Un jeune nous confie que la fondation a “le mérite d’avoir mis en place quelque chose au moins, même avec ses défauts, mais qui sauve quand même des vies”.
Liberté partielle
Être hébergé au sein du Refuge nécessite en retour de participer aux permanences tenues plusieurs fois par semaine, de respecter le couvre-feu établi par la fondation (hors couvre-feu national actuel), et de suivre une première thérapie avec le psychologue attribué. Pour certains, et notamment les rares étudiants qui y sont hébergés, ces concessions sont difficiles : “C’est une vie contrastée car on a besoin d’être hébergé mais on doit tout le temps rendre des comptes.” “Moi qui suis étudiant, j’ai souvent des problèmes parce que je ne peux pas forcément assister à toutes les permanences aux heures prévues avec mon emploi du temps.” Pour certains, mêler vie étudiante et vie à la fondation demeure complexe.

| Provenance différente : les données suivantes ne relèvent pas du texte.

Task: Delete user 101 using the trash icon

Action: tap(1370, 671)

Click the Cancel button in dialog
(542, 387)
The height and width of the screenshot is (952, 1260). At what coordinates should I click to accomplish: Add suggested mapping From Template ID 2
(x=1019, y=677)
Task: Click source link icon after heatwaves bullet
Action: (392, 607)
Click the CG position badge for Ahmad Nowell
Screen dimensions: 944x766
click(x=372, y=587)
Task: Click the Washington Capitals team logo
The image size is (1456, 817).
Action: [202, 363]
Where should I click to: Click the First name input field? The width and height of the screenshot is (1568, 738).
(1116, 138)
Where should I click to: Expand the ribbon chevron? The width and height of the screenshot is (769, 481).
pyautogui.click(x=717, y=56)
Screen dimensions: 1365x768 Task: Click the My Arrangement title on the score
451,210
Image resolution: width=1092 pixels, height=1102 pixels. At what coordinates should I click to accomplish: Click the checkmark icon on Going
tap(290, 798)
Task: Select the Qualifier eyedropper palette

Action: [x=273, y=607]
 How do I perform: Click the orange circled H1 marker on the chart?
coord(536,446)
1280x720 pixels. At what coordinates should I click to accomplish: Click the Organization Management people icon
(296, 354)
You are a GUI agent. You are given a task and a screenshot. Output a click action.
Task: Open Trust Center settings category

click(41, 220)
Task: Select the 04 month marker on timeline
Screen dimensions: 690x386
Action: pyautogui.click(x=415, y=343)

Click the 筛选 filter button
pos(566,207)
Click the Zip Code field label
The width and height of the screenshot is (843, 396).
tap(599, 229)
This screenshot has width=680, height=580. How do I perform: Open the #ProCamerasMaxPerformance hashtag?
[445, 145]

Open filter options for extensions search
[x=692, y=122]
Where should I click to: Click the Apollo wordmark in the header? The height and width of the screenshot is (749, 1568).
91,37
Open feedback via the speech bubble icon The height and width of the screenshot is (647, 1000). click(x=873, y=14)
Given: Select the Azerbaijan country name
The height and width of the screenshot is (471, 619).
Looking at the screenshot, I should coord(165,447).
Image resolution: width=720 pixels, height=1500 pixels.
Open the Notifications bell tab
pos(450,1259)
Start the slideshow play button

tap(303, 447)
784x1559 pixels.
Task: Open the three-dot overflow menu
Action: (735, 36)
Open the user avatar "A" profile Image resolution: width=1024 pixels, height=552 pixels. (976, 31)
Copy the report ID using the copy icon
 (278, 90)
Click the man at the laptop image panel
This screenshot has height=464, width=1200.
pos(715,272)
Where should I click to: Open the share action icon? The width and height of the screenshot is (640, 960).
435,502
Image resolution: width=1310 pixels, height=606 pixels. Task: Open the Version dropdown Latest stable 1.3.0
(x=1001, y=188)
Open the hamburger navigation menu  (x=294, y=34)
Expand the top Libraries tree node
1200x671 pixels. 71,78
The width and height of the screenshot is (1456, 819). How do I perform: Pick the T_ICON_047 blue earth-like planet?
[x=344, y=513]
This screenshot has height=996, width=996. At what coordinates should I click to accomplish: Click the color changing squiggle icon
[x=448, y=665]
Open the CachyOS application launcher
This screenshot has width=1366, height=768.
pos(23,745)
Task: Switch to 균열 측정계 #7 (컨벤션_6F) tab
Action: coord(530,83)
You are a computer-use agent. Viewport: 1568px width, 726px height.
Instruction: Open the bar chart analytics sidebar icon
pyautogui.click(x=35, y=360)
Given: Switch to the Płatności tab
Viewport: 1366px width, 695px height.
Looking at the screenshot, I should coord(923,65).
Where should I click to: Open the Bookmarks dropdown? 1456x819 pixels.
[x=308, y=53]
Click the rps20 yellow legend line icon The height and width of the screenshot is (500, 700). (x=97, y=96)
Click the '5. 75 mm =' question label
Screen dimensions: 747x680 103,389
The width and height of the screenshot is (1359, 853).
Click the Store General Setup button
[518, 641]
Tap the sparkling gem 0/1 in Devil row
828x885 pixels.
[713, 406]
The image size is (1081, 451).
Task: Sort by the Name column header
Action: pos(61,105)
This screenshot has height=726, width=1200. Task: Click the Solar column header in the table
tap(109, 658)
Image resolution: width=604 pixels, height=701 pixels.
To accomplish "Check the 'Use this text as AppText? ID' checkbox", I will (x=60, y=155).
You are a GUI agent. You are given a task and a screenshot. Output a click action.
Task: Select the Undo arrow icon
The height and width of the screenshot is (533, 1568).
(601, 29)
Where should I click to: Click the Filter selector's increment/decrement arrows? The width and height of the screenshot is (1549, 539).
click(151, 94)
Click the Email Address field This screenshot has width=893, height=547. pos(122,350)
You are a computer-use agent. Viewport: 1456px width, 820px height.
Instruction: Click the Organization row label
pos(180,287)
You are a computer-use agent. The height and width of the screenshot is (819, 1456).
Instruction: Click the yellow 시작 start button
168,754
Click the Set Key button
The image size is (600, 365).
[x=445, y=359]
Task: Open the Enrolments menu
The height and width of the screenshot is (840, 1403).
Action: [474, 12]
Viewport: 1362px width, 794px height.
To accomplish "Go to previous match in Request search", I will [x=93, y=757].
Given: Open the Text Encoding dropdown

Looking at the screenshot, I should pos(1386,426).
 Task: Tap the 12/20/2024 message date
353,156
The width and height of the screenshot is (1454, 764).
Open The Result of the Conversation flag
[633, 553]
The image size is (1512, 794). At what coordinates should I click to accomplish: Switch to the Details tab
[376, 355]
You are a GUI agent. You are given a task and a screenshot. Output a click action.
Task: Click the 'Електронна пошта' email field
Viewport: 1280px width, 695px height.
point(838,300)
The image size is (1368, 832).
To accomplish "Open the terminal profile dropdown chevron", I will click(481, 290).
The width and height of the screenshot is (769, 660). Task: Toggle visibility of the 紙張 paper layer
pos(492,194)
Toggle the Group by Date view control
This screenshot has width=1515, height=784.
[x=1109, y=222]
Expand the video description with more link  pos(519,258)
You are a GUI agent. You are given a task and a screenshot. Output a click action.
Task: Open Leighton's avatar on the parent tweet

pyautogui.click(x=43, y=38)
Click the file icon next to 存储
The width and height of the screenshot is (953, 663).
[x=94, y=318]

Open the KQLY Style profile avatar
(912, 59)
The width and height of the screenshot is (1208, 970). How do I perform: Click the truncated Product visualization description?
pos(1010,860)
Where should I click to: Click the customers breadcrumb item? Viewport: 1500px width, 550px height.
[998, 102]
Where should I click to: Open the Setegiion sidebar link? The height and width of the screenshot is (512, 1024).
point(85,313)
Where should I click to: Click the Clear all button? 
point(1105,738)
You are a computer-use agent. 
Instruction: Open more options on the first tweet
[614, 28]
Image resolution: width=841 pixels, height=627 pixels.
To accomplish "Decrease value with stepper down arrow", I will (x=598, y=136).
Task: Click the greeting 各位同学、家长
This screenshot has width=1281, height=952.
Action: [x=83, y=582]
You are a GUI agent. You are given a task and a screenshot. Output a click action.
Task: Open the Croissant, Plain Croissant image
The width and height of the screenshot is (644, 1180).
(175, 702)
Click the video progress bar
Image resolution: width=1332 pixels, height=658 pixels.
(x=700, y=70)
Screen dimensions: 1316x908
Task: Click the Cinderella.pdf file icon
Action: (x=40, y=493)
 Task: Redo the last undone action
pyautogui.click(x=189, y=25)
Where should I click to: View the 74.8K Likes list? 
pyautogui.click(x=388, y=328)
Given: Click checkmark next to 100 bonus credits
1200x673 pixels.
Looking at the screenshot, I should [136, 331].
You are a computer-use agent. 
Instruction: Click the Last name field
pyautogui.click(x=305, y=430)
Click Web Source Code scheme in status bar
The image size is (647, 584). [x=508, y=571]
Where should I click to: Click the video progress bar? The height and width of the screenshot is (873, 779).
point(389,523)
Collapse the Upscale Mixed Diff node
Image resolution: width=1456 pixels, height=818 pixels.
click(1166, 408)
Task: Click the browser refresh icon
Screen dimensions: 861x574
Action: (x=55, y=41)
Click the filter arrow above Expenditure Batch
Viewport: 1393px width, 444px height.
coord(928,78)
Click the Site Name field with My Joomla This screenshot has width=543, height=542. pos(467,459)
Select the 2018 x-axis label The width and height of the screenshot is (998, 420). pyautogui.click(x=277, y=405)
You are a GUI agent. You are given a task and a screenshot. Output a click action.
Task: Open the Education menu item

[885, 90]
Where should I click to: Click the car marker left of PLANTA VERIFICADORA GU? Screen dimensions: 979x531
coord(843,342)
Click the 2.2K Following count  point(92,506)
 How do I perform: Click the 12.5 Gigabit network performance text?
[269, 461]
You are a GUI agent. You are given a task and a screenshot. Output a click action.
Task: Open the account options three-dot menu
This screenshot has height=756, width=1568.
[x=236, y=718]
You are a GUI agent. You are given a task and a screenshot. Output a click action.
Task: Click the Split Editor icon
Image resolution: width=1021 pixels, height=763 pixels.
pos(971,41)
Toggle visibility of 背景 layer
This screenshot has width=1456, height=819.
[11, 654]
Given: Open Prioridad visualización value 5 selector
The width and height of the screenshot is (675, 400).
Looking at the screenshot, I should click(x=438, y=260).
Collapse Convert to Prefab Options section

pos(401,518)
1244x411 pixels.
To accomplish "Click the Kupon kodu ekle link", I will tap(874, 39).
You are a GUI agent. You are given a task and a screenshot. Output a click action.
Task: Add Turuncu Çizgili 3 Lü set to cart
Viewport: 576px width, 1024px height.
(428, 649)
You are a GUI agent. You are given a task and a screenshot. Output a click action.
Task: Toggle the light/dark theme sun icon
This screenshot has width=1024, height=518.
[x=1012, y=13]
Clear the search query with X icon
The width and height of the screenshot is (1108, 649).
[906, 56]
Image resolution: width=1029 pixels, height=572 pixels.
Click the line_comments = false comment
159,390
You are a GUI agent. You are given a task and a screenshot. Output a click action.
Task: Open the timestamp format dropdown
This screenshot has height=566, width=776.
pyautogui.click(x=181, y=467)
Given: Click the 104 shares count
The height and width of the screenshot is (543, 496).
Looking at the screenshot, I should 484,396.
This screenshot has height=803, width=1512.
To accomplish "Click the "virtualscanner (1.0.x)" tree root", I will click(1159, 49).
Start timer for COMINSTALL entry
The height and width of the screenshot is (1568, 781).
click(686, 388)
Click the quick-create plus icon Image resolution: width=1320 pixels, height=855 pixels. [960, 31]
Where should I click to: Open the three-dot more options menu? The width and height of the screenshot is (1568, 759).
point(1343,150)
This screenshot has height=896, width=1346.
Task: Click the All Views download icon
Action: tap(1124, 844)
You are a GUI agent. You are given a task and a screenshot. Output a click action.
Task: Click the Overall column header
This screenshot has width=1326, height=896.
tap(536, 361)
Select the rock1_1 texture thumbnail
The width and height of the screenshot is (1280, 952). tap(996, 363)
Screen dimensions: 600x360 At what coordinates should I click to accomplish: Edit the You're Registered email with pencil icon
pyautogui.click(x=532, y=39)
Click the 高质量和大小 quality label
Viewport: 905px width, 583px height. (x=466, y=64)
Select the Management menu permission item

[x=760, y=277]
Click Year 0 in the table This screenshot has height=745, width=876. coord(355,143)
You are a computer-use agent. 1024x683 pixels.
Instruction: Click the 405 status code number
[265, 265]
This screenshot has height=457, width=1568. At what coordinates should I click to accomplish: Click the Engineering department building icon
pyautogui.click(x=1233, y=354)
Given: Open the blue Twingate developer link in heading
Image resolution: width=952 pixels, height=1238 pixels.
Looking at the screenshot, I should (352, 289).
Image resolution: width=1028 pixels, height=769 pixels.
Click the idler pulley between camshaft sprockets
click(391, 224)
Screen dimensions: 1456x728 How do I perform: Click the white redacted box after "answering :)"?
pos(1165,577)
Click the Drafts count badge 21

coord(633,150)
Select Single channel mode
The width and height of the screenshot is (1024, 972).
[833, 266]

“On n’est pas toujours super à l’aise car on sait qu’on peut être viré très vite sans qu’il y ait d’avertissement au préalable” – Un pensionnaire du Refuge
Parallèlement, certains jeunes évoquent leur peur constante d’être renvoyés de la fondation pour manquement au règlement. “On a une pression qui plane sur nous”, décrit un jeune hébergé en Île de France. Un sentiment lourd qui pèse sur certains et une réelle crainte de devoir retourner chez leurs parents ou de dormir dans la rue. La fondation étant pour eux souvent leur seul vrai refuge : “On n’est pas toujours super à l’aise car on sait qu’on peut être viré très vite sans qu’il y ait d’avertissement au préalable.” Cette angoisse de l’expulsion nous a été rappelée plusieurs fois. Elle soulève les mêmes problématiques de manque de dialogue, de mise en garde ou de rappels concernant le comportement des pensionnaires à avoir vis-à-vis de la fondation.
Inquiétudes
Quelques jours après l’annonce du départ du président de l’association suite aux révélations accablantes de l’audit mené en janvier, les employés et les bénévoles sont sous tension. Il devient très dur d’avoir le retour de membres du personnel sur le sujet. Certains refusent de répondre aux questions, d’autres ne nous confient que quelques phrases. “En ce moment, ceux qui parlent sont virés”, nous avoue l’un des membres de l’association qui souhaite rester anonyme.
Quand on évoque le changement de direction et la démission de Nicolas Noguier, les paroles sont sans ambages : “Je suis effondré par les événements, sa démission n’est pas quelque chose de naturel, on l’a poussé à la porte.” Pour tout ce qui concerne le “futur” de la fondation, on déplore que tout cela “va devenir politique. Les jeunes vont servir de vitrine uniquement pour amasser du fric.” Des idées confuses, pas d’explications. À l’aube d’une enquête saisie par le parquet de Montpellier, le personnel semble très inquiet.